(Saved data entries)
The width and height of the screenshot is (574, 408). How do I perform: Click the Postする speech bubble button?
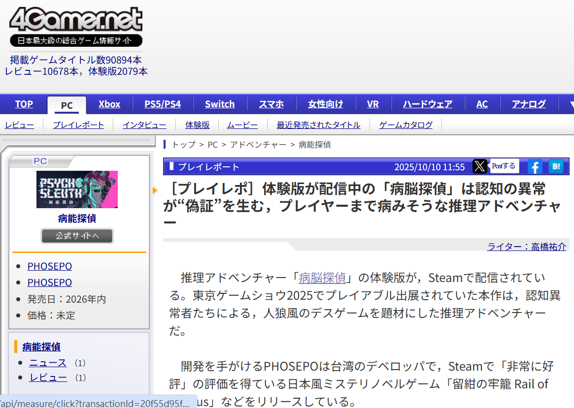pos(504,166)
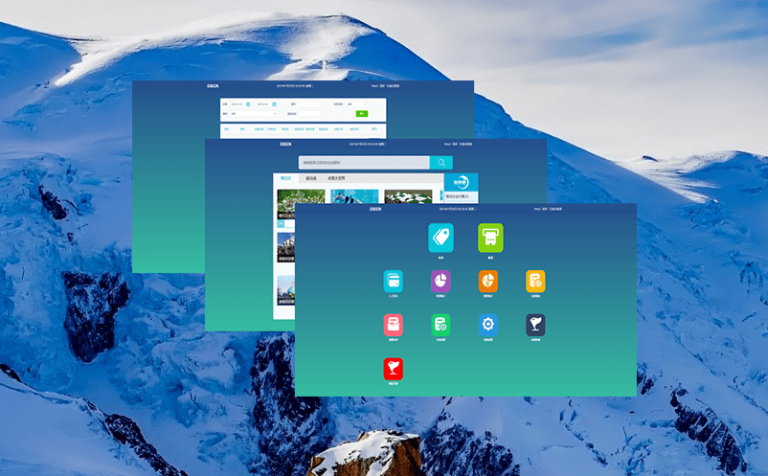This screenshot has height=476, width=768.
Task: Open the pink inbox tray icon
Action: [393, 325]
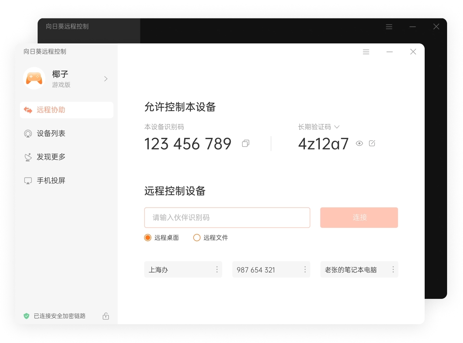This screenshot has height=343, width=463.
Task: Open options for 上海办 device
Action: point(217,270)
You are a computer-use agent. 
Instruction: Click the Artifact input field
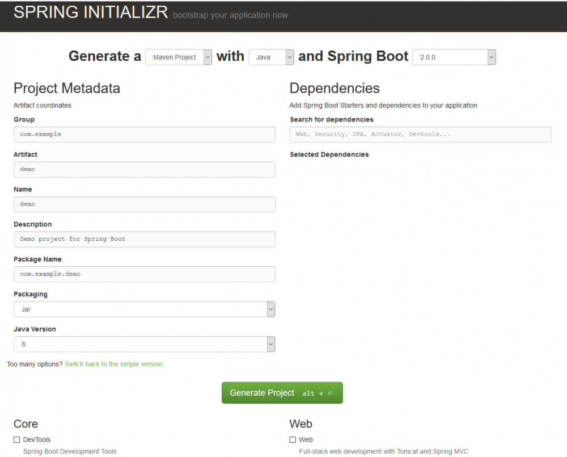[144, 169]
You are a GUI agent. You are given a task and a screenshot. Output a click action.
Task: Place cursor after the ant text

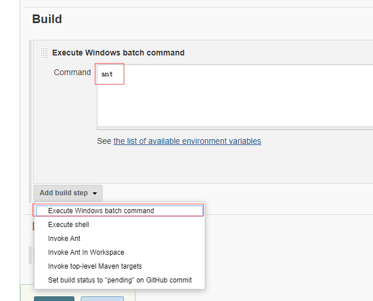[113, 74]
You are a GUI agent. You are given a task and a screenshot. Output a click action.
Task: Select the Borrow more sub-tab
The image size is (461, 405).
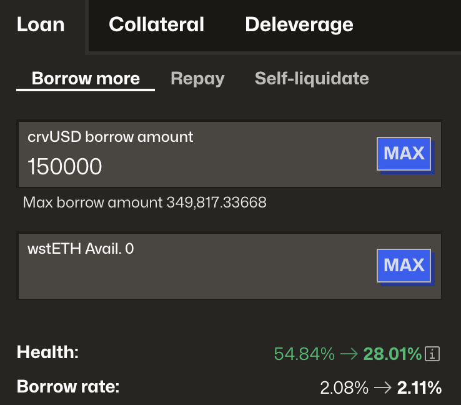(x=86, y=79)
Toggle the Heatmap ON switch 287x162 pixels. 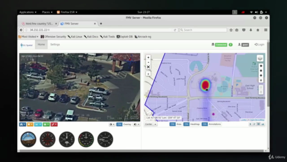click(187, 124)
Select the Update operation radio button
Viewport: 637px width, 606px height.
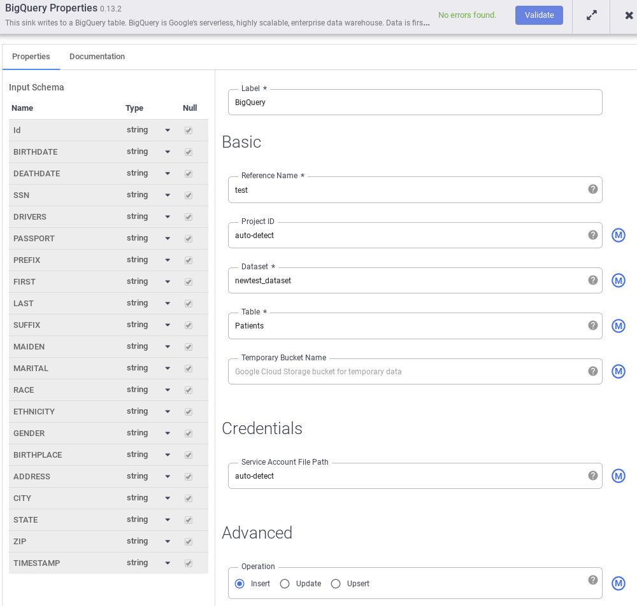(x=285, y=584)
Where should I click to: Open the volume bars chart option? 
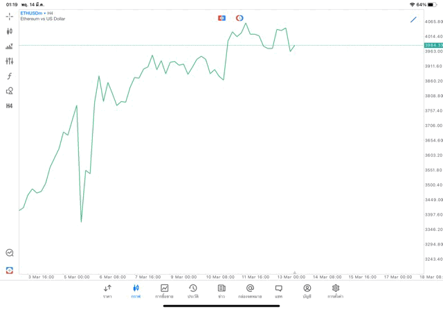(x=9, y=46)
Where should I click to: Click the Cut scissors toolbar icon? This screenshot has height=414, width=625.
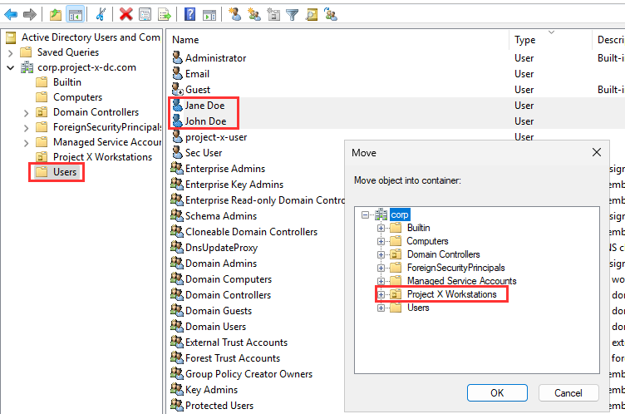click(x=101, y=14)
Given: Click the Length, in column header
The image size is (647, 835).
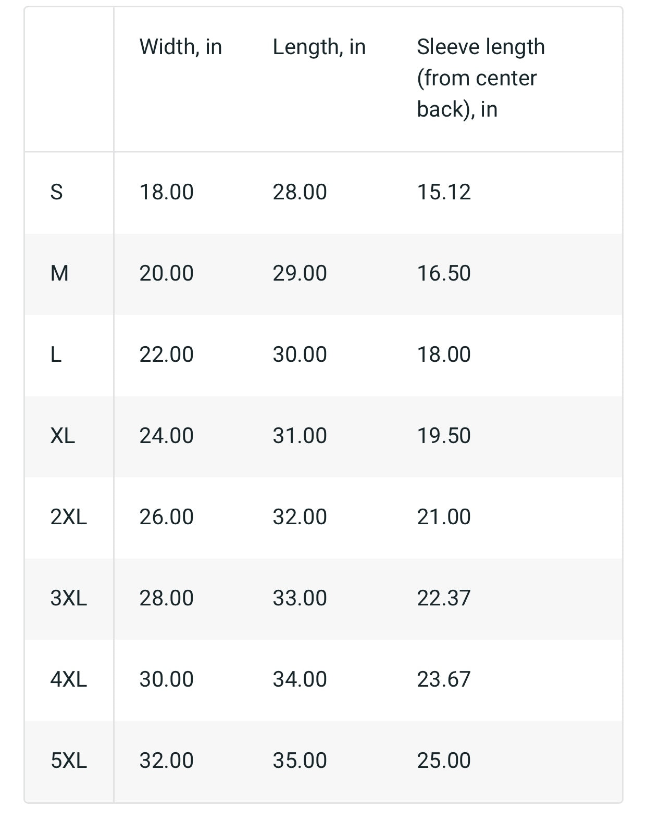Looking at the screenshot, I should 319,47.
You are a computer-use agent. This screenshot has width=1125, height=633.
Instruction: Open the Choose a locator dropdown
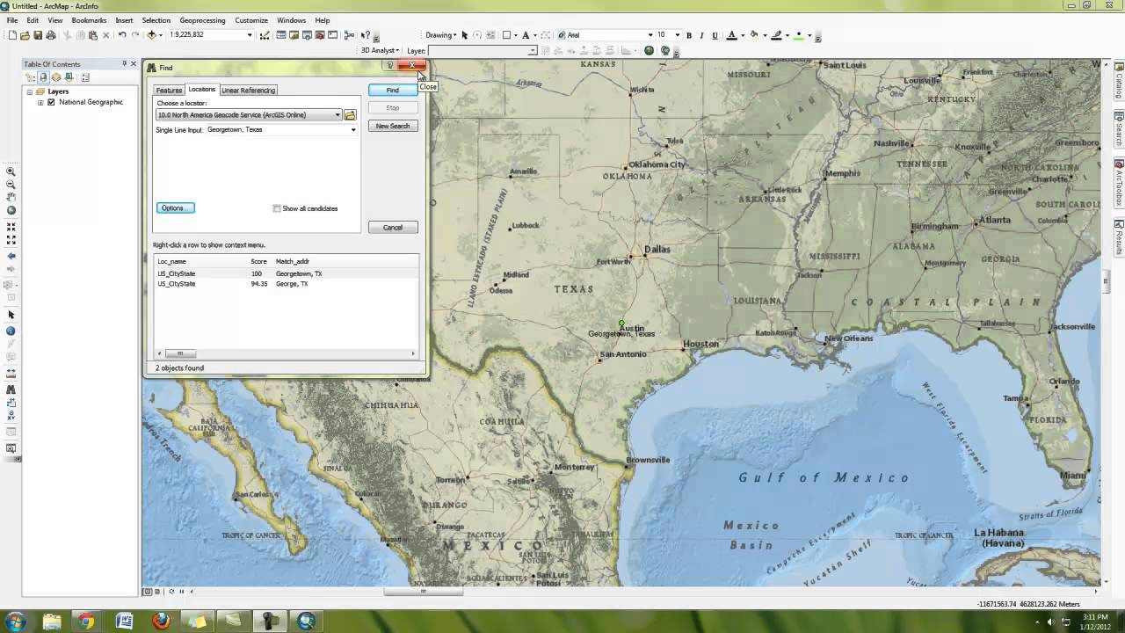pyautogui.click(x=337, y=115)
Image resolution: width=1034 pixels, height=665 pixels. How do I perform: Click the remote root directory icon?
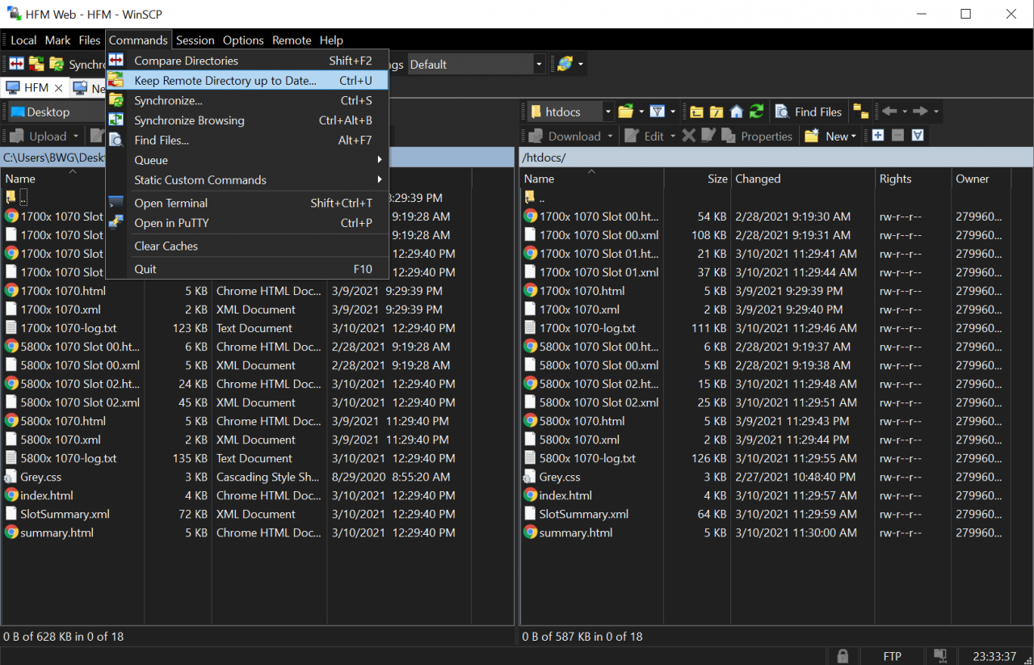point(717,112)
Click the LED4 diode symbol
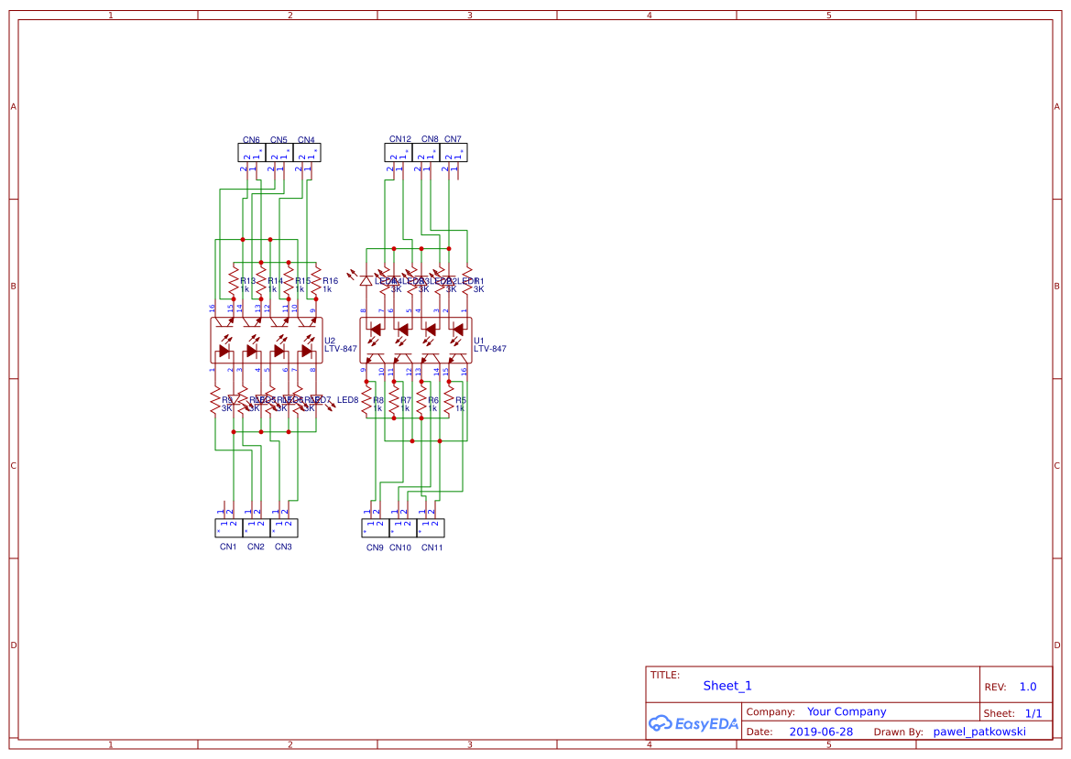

▸ TASK REQUIREMENTS: Starting from the data above, filter for lines with "Select" and copy each one.

▸ ANSWER SPACE:
Task: Select the Borrow more sub-tab
Select the Update operation radio button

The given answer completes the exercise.